(Host) Commentator Jay Craven reflects on the life of a late friend and neighbor.
(Craven) David Dellinger’s recent death serves as a stunning testament to how much one passionate person can accomplish in a lifetime. Throughout his seventy years as an activist and writer, Dellinger displayed a fierce non-violent resistance to militarism and injustice.
Dave was a descendant of Benjamin Franklin, a luncheon guest in Calvin Coolidge’s White House, an ambulance driver during the Spanish Civil War, a trusted colleague to Dorothy Day and Martin Luther King, and a mentor to progressive luminaries, from Allen Ginsberg to Tennesee Williams.
Nonetheless, Dave lived a modest life and always turned toward the grass roots for guidance, meaning, and sustenance.
During his twenty-five years in Vermont and well into his 80’s, Dave and his gracious wife, Elizabeth, could always be found speaking in local high schools, providing support to foster children and prisoner families, or standing at weekly peace vigils by the St. Johnsbury Post Office.
Dave was friendly to critics and critical to friends. Indeed, his final book, “Vietnam Revisited,” is dedicated to “all the veterans of the Vietnam War; those who fought in it and those who fought against it.”
South African writer Njabulo Ndebele spoke at my son’s recent Wesleyan University graduation. His words prompted me to think, quite vividly, of Dave.
Ndebele invited the young graduates to consider how his country avoided racial war while throwing off decades of oppression. He mused at how the contending races had resolved their deep conflict without declaring victors and losers.

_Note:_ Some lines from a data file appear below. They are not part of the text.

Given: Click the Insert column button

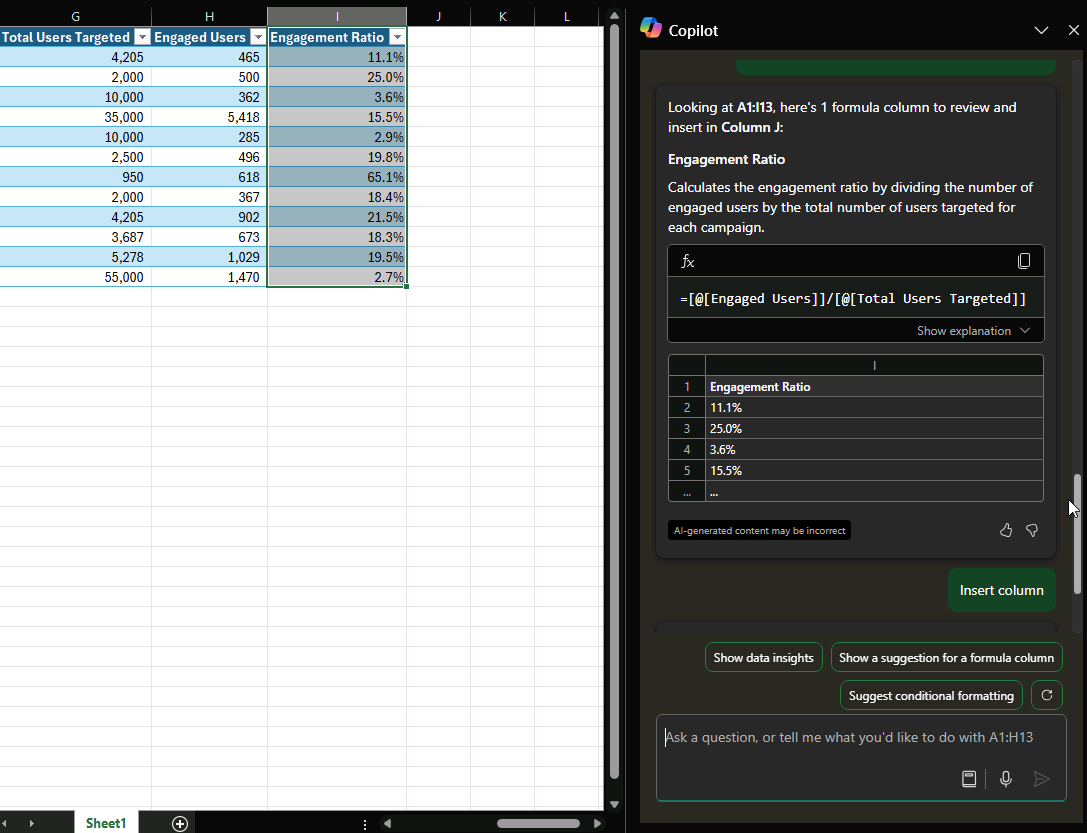Looking at the screenshot, I should (1001, 590).
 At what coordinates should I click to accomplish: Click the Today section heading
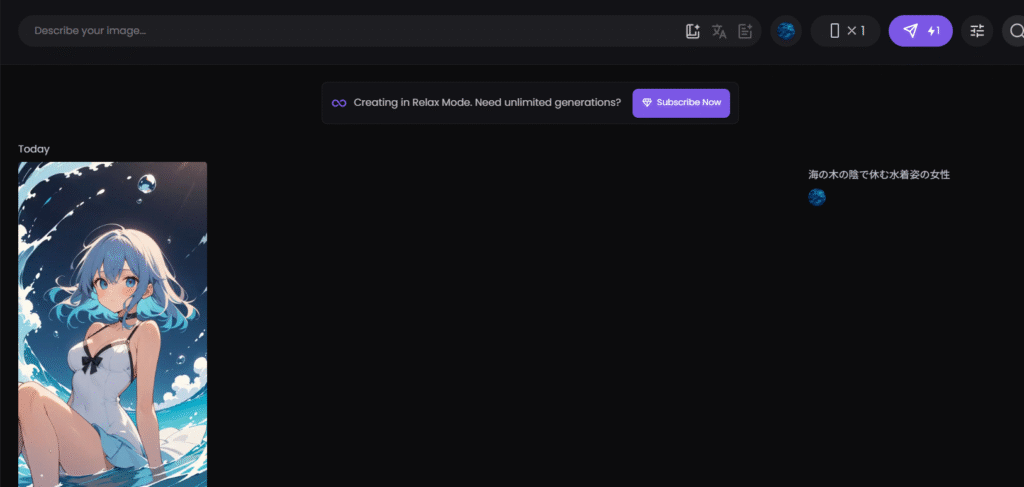tap(34, 149)
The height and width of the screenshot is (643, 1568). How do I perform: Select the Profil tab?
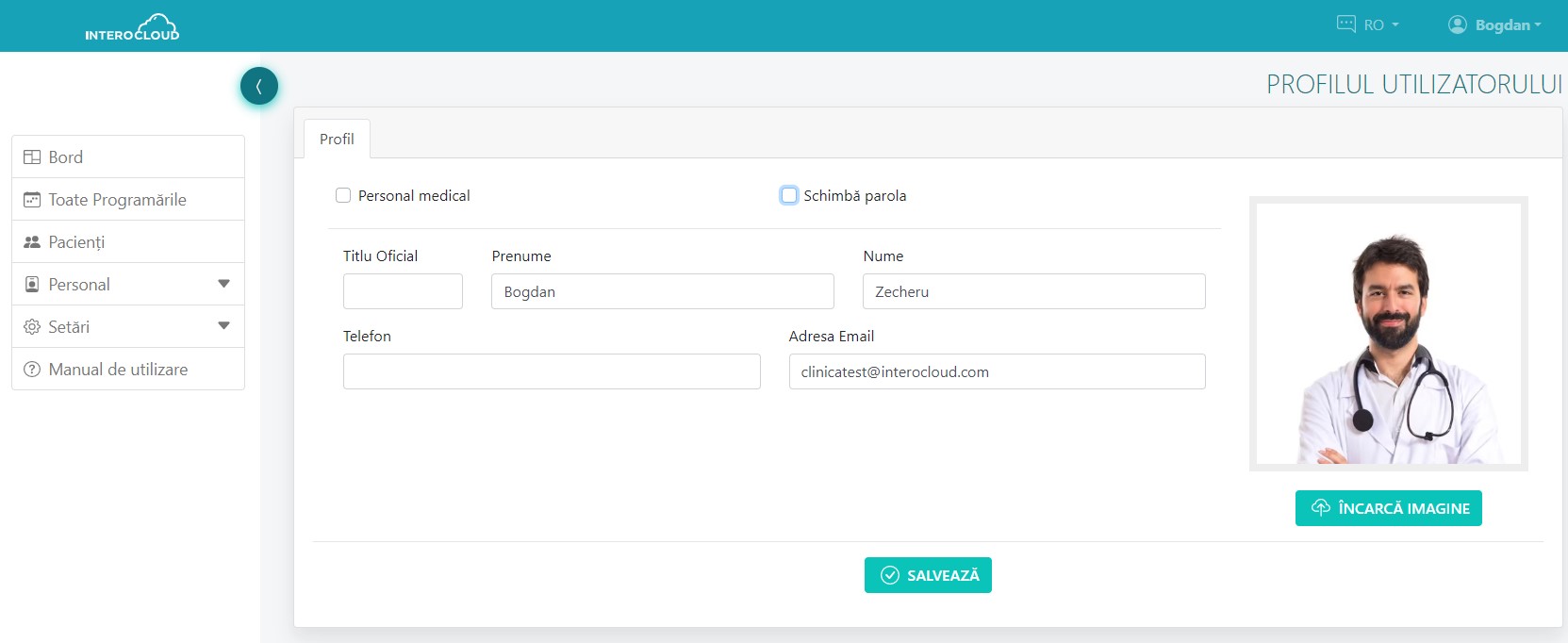pyautogui.click(x=337, y=139)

“What most of us recognized, at the very last moment,” Ndebele said, “was just how much we needed each other. We realized that violent confrontation promised only destruction and a long life of shared misery. It was a choice we made. It was a choice against the habit to march into final battle.”
“The two camps recognized mutual vulnerability through exposing themselves to considerable risk,” he said. “In doing so, both sides resisted the attractive habit to be ‘tough.’ Being tough would have meant going to war, whatever the price. Each would have convinced themselves that truth was on their side. But thankfully, our leaders realized that being tough in this way had caused much misery. Caught in the clutches of danger, they discovered a new meaning of toughness, something much harder to do. They discovered that being tough was not so much about going to war, but in choosing to avoid it.”
Ndebele continued, “In doing so, South Africans gave up one-dimensional ways of thinking about one another. They became more tolerant, more accepting of personal or group faults. That has been the greatest revolution,” he said, “the transformation of deeply held personal and group beliefs.”
David Dellinger fought for this kind of revolution. In a world of nuclear arms, terrorism, and pre-emptive war, Dave’s views were considered radical. But they are views that, thanks to his tireless lifetime of work, will live beyond him.
Jay Craven is a filmmaker and teaches film studies at Marlboro College.